The mission of Coaching Corps is best embodied by the annual winner of the organization's Coach of the Year and this year is no exception.
Despite being limited to a live stream because of the coronavirus pandemic, February 16 was still a day of celebration as San Diego-based soccer coach Laura Marquez was honored as the Game Changer Coach of the Year.
The Game Changer Awards show has been a platform for coaches and players alike, across the sports world to express how important the role of being a coach is, as well as describe the impact coaches have had on them in the past.
Coaching Corps Regional Manager approached Marquez while she was a student at Cal State-San Marcos and explained how getting involved with the organization would be a great way to stay involved with soccer.
Marquez, who was already an active member on campus felt that she “needed something more with the community and this was a perfect fit.” And so she began working with La Muestra Foundation in San Diego.
On the Game Changer Awards live stream, Bay Area journalist Joan Ryan described Marquez as someone who is “caring and dedicated, who is looking to help kids grow." Marquez herself described her foremost purpose to be a role model and explained the importance of being a person of color in her position.
“It’s important to have someone who looks like them,” said Marquez. “I didn’t see a lot of Latinas leading groups or being the chair of boards, so I always made it a mission of mine to rise above it and show these kids they can make positive impacts in their communities too.”
Above all, Marquez tries her best to support her soccer pupils with issues they may be having at home and is there to talk about things much larger than just the game of soccer.
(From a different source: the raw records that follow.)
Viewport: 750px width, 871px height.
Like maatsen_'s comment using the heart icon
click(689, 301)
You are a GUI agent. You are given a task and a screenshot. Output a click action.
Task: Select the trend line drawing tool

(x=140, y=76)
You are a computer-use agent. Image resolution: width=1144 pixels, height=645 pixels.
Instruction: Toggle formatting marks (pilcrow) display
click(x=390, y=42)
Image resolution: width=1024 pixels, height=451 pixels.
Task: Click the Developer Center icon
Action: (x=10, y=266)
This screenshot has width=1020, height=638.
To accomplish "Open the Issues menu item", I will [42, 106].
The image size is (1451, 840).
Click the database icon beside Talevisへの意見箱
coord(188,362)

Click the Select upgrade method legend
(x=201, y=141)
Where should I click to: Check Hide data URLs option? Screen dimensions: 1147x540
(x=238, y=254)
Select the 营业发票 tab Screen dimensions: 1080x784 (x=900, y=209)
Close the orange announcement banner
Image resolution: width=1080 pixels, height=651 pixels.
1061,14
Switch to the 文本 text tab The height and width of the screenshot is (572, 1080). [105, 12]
She explained how she truly feels a deep happiness when she sees that her players are happy and simply enjoying the sport they are playing.
“I think at the end of the day, I’m there to cheer them on,” Marquez said. “A lot of the kids seemed like they just wanted to be heard, and it was shown in many different ways. All were signs to give them a little extra love and show them they had potential.”
In her early life and still to this day, Marquez at times finds herself overcome with anxiety. Fortunately, working with Coaching Corps and these underserved children has helped her insurmountably with her anxiety.
“Coaching helps me because it reminds me that at the end of the day there is always someone to help and helping others brings me back down to earth when I’m dealing with a panic attack,” Marquez explained. “I might see myself low, but I’ll always mean something to someone else and that’s what coaching these kids has really shown me.”
Lastly when asked what coaching her players have taught her the most Marquez explained, “I’ve learned that my passion is helping youth in under-resourced communities discover their passion, potential, and drive to keep going.”
Marquez is now pursuing a Masters in Social Work and her story as well as the work Coaching Corps does is a reminder of an important reality. Not everyone is given a fair crack at life from the moment they are born. However, the power of sports and the power of coaching has the potential to provide hope to these children as well as give them a reason to wake up looking forward to what is ahead.
Coaching Corps as an organization holds a strong belief that sports are a vessel to improve the lives of the younger generations as well as provide opportunities for growth and mentorship that many children would not receive otherwise. The organization focuses specifically on low-income communities with young athletes yearning to play the games they love, but struggle to do so in part because of the lack of well-equipped coaches.
To remedy this crisis, Coaching Corps trains and supports community leaders who are eager to be the change they hope to see in their communities. As of 2020, they have produced 18,000 coaches for hundreds of after school sports programs, reaching upwards of 200,000 underserved youth across the nation. This has massively leveled the playing field in youth sports, and as a continued rise in the cost to play youth sports is evident, the importance of Coaching Corps cannot be understated.
These kids need a role model, and they need someone to assure them that they are not defined by their surroundings. Coaching Corps provides these services, and although everyone wants to be a star player on TV, there is nothing wrong with striving to be just like Laura Marquez.